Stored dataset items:
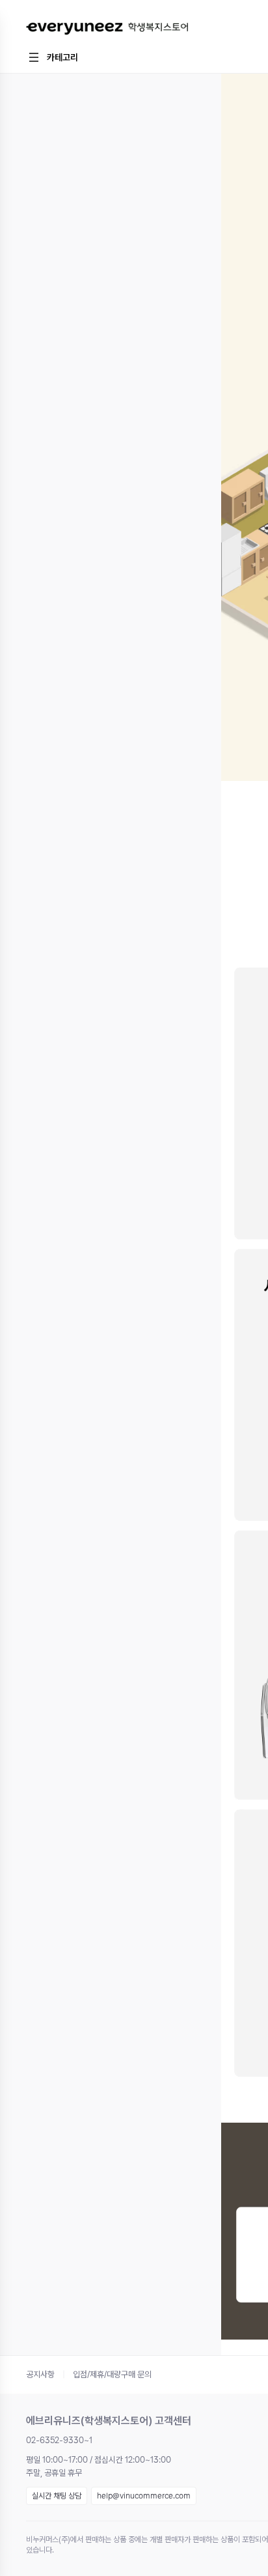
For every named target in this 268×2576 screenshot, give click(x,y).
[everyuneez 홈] (107, 29)
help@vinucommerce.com (144, 2495)
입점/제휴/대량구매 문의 (112, 2374)
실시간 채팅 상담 (56, 2495)
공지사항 (40, 2374)
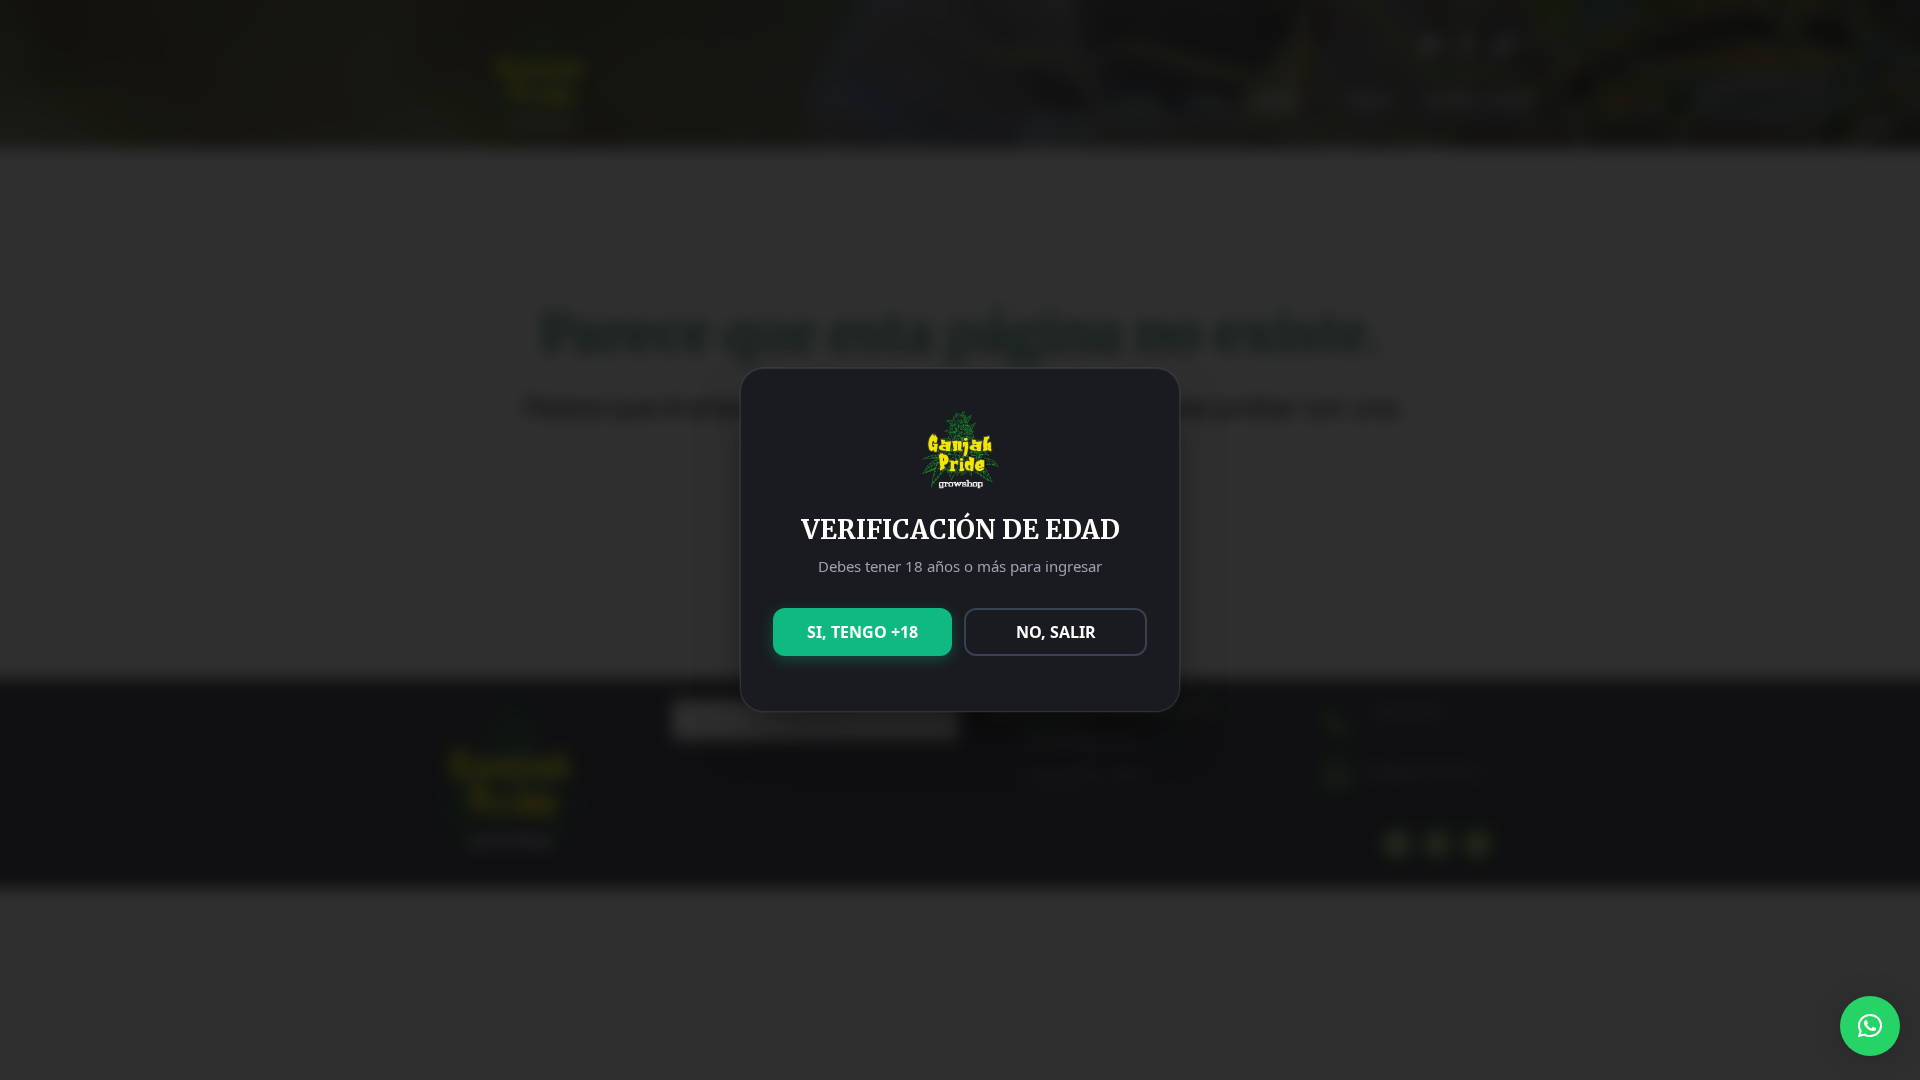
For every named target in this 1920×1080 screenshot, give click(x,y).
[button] (1870, 1026)
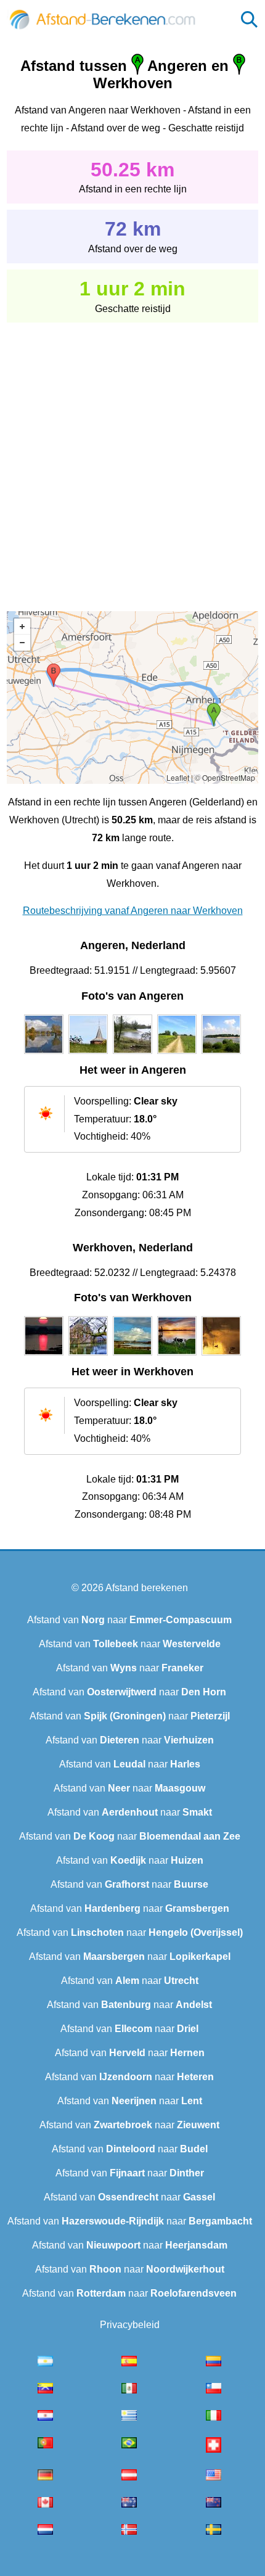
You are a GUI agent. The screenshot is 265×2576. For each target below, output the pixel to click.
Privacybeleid (130, 2324)
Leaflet (177, 777)
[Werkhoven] (44, 1355)
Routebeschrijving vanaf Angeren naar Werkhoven (133, 910)
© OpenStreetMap (225, 777)
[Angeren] (44, 1054)
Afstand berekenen (146, 1587)
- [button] (22, 643)
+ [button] (22, 627)
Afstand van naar (129, 1620)
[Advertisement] (132, 458)
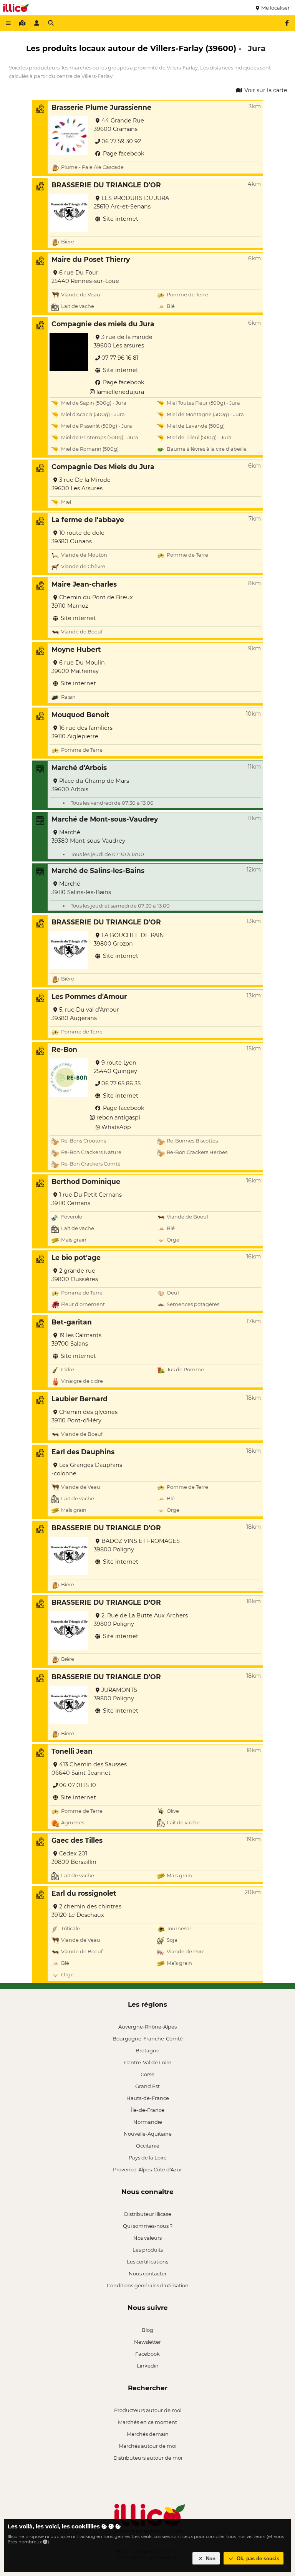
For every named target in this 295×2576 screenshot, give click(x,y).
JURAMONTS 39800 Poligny (115, 1694)
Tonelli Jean (72, 1751)
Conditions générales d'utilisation (148, 2285)
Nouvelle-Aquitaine (148, 2134)
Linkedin (148, 2366)
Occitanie (147, 2146)
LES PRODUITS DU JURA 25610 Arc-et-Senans (131, 202)
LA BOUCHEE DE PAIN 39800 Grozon (129, 939)
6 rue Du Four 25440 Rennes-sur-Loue (85, 276)
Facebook (147, 2354)
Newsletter (147, 2342)
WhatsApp (116, 1127)
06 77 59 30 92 (121, 141)
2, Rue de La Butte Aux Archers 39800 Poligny (141, 1619)
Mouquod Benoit (80, 715)
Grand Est (147, 2086)
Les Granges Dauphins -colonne (86, 1469)
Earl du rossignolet (83, 1893)
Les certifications (147, 2262)
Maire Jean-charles (84, 584)
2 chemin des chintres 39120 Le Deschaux (86, 1910)
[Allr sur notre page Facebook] (287, 23)
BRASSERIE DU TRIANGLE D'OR (106, 185)
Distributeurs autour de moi (147, 2458)
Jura (256, 48)
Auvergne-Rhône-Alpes (147, 2027)
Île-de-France (147, 2110)
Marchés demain (148, 2434)
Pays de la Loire (148, 2157)
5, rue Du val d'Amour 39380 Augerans (85, 1014)
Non (209, 2558)
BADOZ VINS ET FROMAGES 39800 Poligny (137, 1545)
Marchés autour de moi (147, 2446)
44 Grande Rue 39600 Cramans (119, 124)
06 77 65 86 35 (121, 1083)
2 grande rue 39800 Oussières (74, 1275)
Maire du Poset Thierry (90, 259)
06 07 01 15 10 (77, 1785)
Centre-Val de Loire (147, 2062)
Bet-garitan (71, 1322)
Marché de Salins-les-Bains (97, 870)
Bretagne (147, 2050)
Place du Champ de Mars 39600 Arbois (90, 785)
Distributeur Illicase (147, 2214)
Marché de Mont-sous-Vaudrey (104, 819)
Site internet (119, 218)
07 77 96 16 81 (119, 357)
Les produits (148, 2250)
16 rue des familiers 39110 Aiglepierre (82, 732)
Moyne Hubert (76, 649)
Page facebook (122, 153)
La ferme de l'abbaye (87, 520)
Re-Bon (64, 1049)
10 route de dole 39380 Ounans (77, 537)
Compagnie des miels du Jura (102, 324)
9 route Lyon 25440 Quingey (115, 1067)
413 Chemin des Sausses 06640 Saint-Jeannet (89, 1768)
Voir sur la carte (265, 90)
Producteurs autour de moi (147, 2410)
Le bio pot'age (76, 1257)
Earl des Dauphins (82, 1452)
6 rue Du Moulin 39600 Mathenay (78, 667)
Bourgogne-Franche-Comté (148, 2038)
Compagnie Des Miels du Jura (102, 467)
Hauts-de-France (147, 2098)
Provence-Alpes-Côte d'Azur (147, 2169)
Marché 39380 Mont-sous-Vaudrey (88, 836)
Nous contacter (148, 2273)
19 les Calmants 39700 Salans (76, 1339)
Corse (147, 2074)
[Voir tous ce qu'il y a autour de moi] (22, 23)
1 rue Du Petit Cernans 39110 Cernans (86, 1199)
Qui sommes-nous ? (147, 2226)
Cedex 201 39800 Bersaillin (73, 1857)
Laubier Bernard (79, 1399)
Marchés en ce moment (147, 2422)
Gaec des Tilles (77, 1840)
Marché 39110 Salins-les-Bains (81, 888)
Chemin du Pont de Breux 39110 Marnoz (92, 601)
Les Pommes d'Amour (89, 996)
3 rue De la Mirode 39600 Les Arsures (81, 484)
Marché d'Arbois (79, 768)
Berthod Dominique (85, 1181)
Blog (147, 2330)
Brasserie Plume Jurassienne (101, 107)
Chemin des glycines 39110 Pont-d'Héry (84, 1416)
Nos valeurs (147, 2238)
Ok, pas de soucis (257, 2558)
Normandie (147, 2122)
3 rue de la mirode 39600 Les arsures (123, 341)
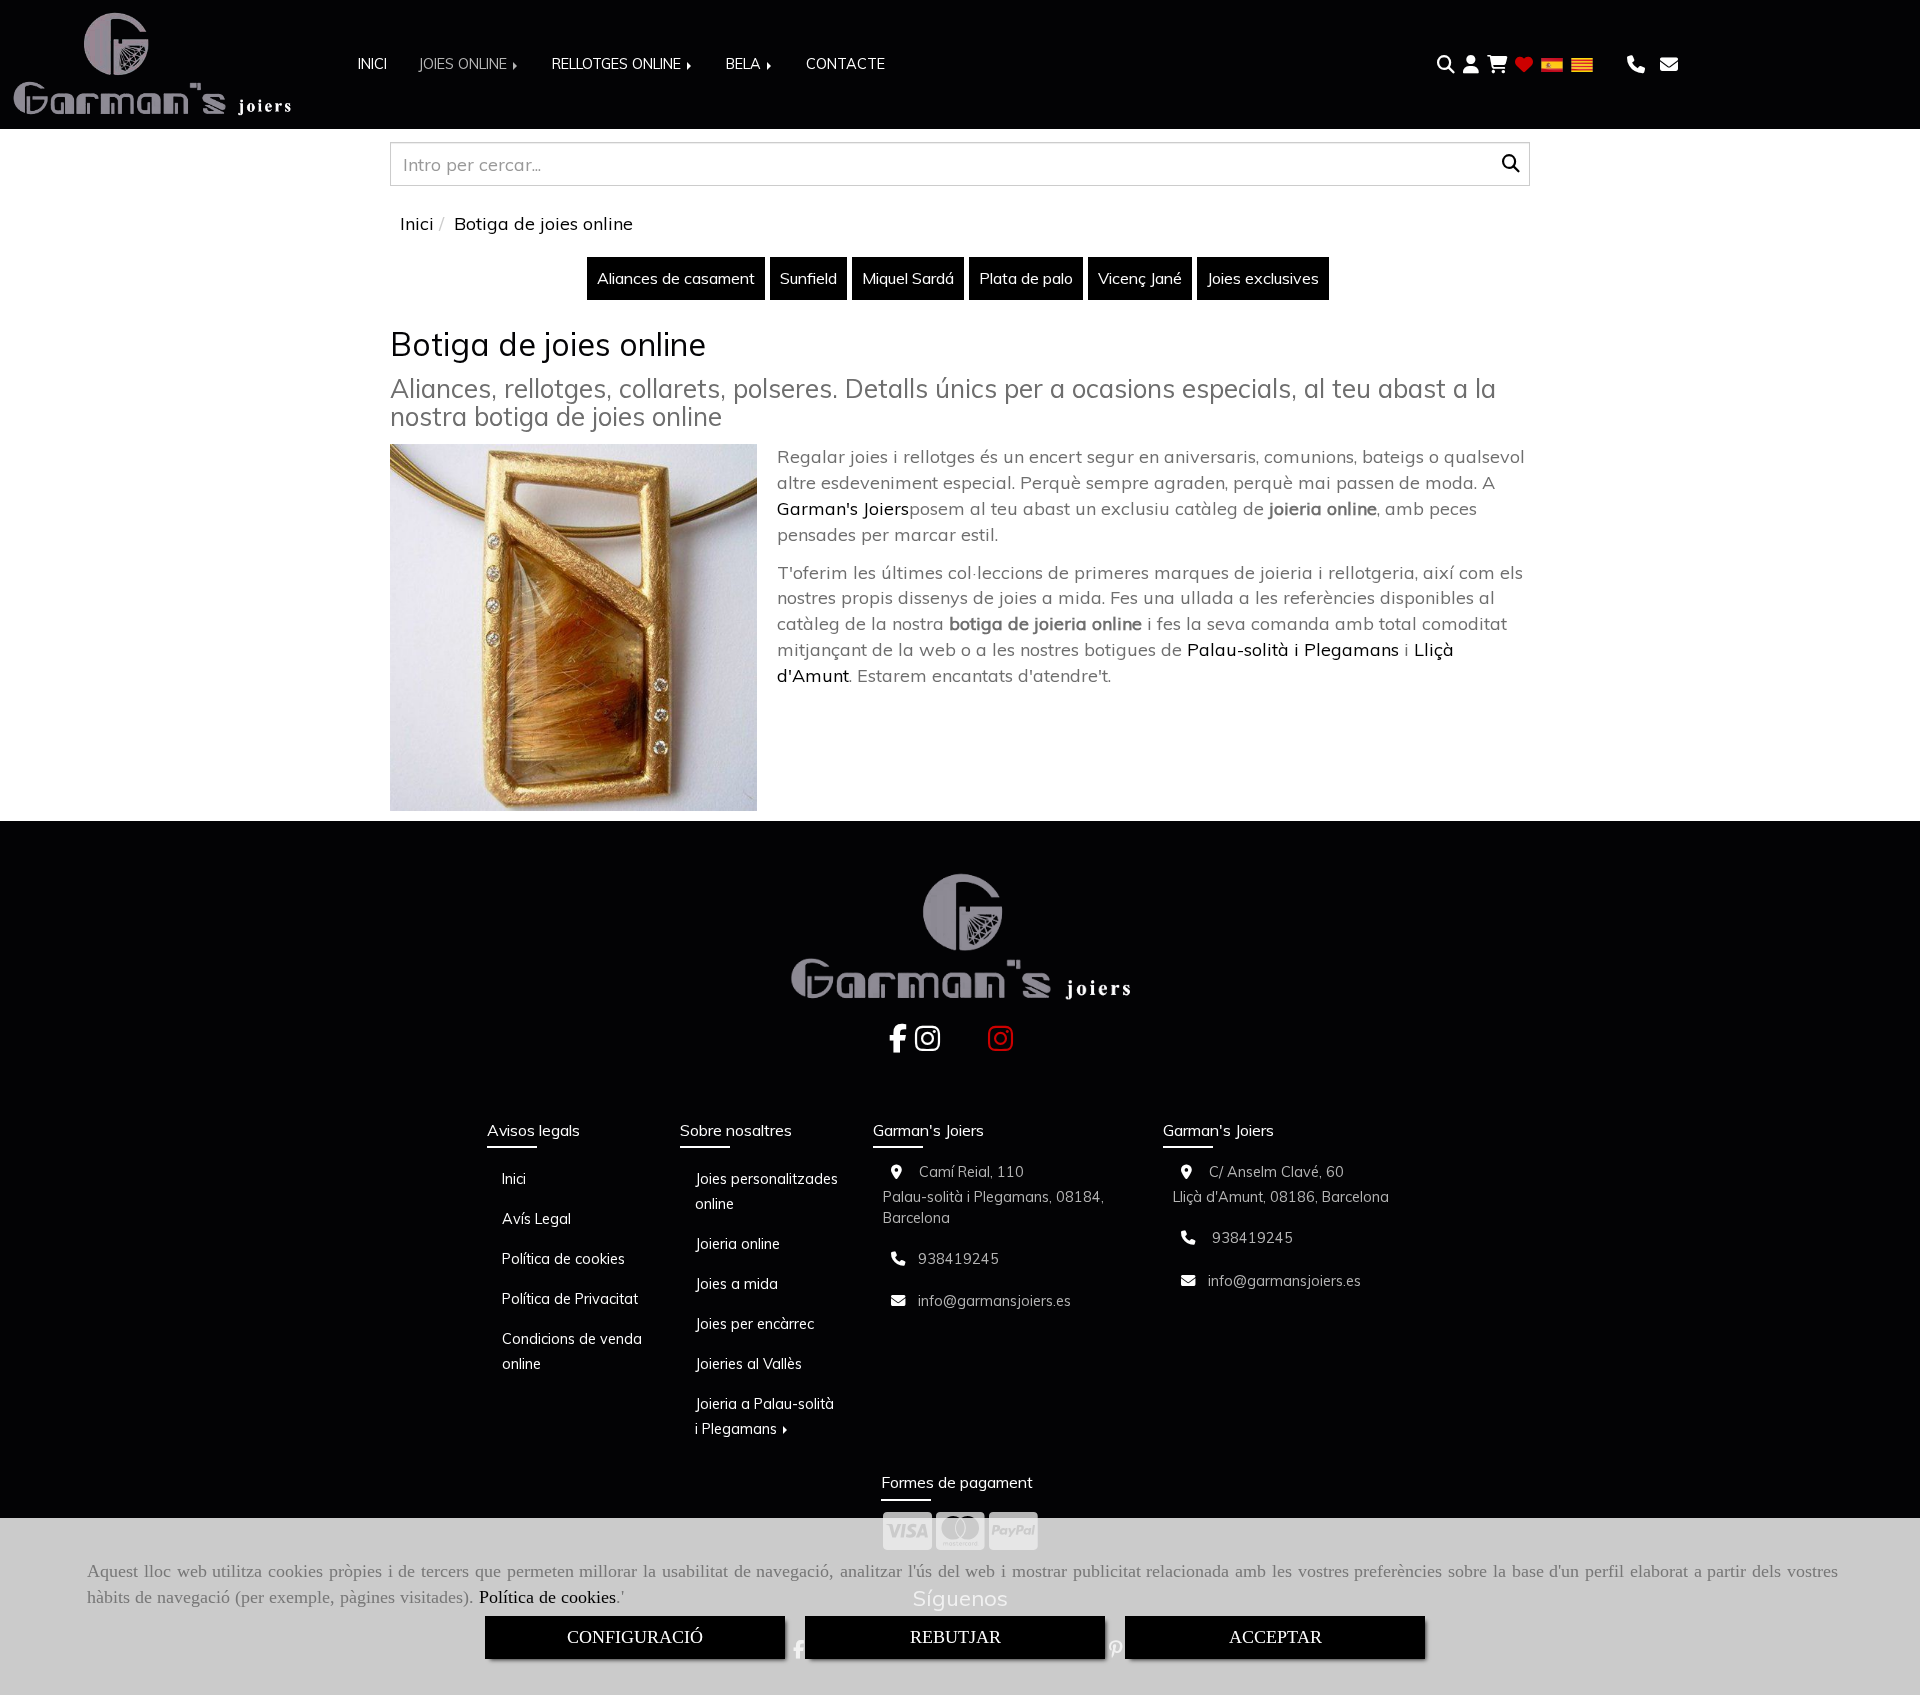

__ACTIVITY__. What is the number of lines in the records that contain the word "Pont"? Answer with the number and nothing else.

__EXERCISE ANSWER__. 2